57. The substrate of claim 55, wherein the at least one material is a polymer selected from the group consisting of acrylate, polyethylene, polycarbonate, polyimide, polydimethylsiloxane and cyclo-olefin copolymer.

58. The substrate of claim 49, wherein the ridges are formed by colloidal lithography, polymer demixing, electrospinning, nanoimprinting, dip-pen nanolithography or capillary force lithography.

59. The substrate of claim 58, wherein the ridges are formed by capillary force lithography.

60. The substrate of claim 58, wherein the substrate is coated with at least one cell attachment molecule selected from the group consisting of collagen, fibronectin, laminin, poly-D-lysine, poly-L-ornithine, proteoglycan, vitronectin, and polysaccharide.

61. The substrate of claim 60, wherein the at least one cell attachment molecule is poly- D-lysine and laminin.

62. A system for measuring cell motility comprising:

the substrate of any of claims 49–61; and

a detector for detecting movement of a cell on the substrate.

63. The system of claim 62, wherein the detector is an optical imaging device.

64. The system of claim 63, wherein the optical imaging device is a microscope.

65. The system of claim 62, further comprising a computing device having functionality to analyze cell motility data.

66. The system of claim 62, wherein the system is configured for multi-well cellular analysis.

67. A kit comprising:

the substrate of any of claims 49–61; and

a platelet-derived growth factor receptor alpha (PDGFRα) ligand.

68. The kit of claim 67, further comprising instructions for performing cellular analysis and packaging.

69. The kit of claim 67, further comprising a reagent comprising at least one cell attachment molecule selected from the group consisting of collagen, fibronectin, laminin, poly-D-lysine, poly-L-ornithine, proteoglycan, vitronectin, and polysaccharide.

70. The kit of claim 67, wherein the PDGFRα ligand is platelet-derived growth factor (PDGF).

71. The kit of claim 67, further comprising one or more reagents for culturing a cell.

72. A method of treating glioblastoma comprising administering to a subject having a glioblastoma tumor or prior resected tumor with a therapeutically effective amount of a platelet-derived growth factor receptor alpha (PDGFRα) antagonist, thereby treating the glioblastoma.

73. A method for reducing invasiveness of a cancer cell comprising contacting the cell with an agent suspected of affecting invasiveness of the cell and determining a migration speed of the cell before and after contact with the agent in a system of claim 62, wherein a reduction in migration speed is indicative of an agent that reduces the invasiveness of the cancer cell.
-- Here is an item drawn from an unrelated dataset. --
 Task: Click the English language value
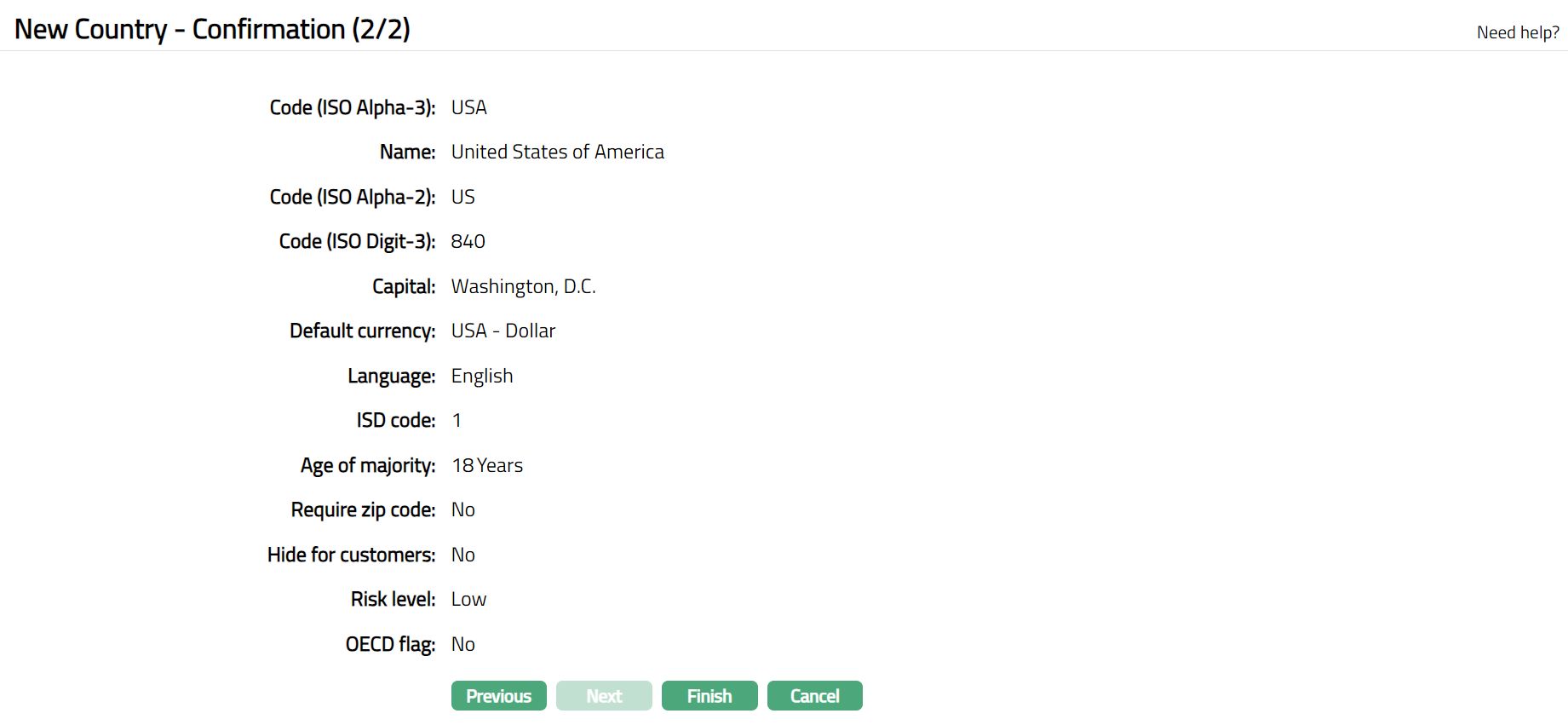(481, 376)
74. A method of reducing the time to recurrence after resection of a tumor containing a cancer cell comprising determining a migration speed of the cell before and after contact with an agent in a system of claim 62, wherein a reduction in the migration speed is indicative of an agent that reduces the time to recurrence after resection of the tumor.

75. The method of claim 1, wherein the molecule, is selected from the group consisting of collagen, fibronectin, laminin, poly-d-lysine, poly-l-ornithine, proteoglycan, vitronectin, and polysaccharide.

76. The method of claim 9, wherein the agent is selected from the group consisting of a drug, a natural compound, a toxin, a nanoparticle, a nucleic acid, virus, bacteria, mammalian cell, a biological ligand, a hormone, a growth factor, and a cytokine.